- **Description of the task**: Please return exactly the line that contains "Task: Open the Lenovo Connect app icon" and every line after it, through the last line of the records below, with no pictures.

- **Stored data**:
* * * * * * *
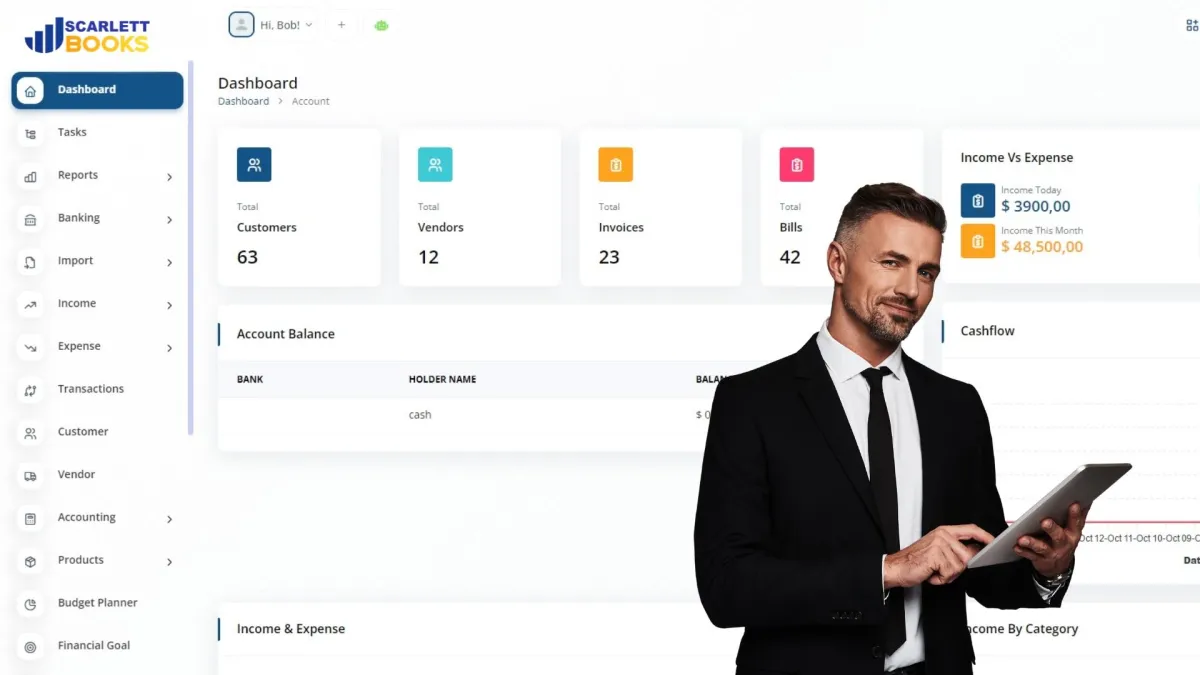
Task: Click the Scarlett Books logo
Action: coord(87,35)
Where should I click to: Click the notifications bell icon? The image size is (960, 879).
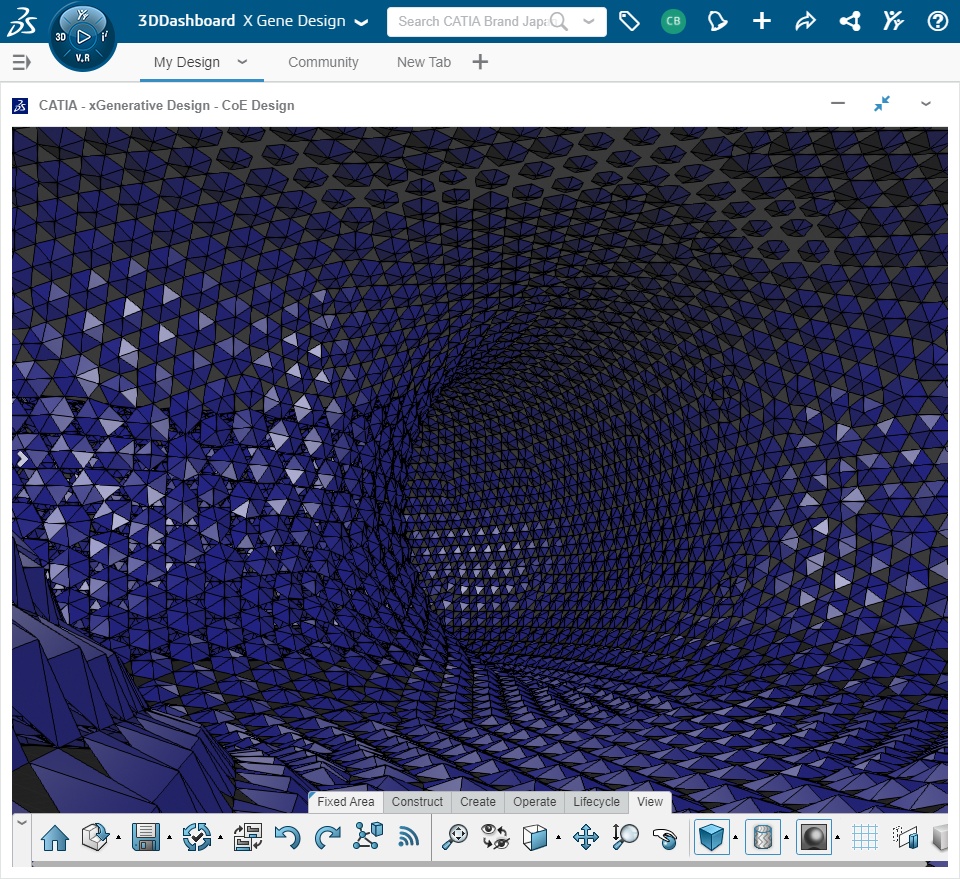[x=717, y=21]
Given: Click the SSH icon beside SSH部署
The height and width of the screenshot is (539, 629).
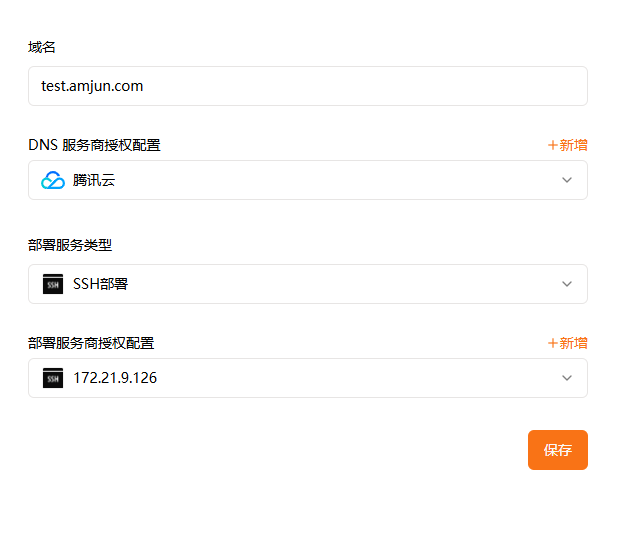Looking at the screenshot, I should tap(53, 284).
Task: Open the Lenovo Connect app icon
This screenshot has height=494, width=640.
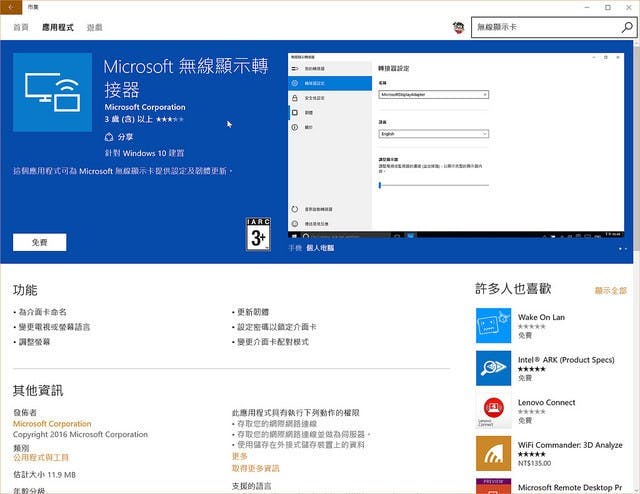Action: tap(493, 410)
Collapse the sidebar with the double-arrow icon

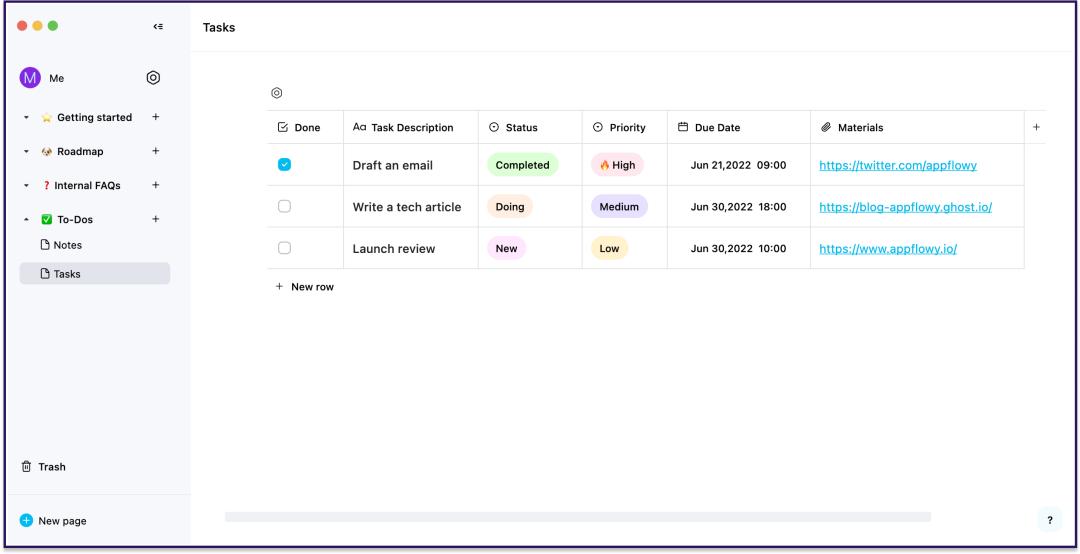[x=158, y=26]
* * * * * * *
- **Answer box**:
Task: Open the Lenovo Connect app icon
This screenshot has height=494, width=640.
Action: tap(493, 410)
Collapse the sidebar with the double-arrow icon

[x=158, y=26]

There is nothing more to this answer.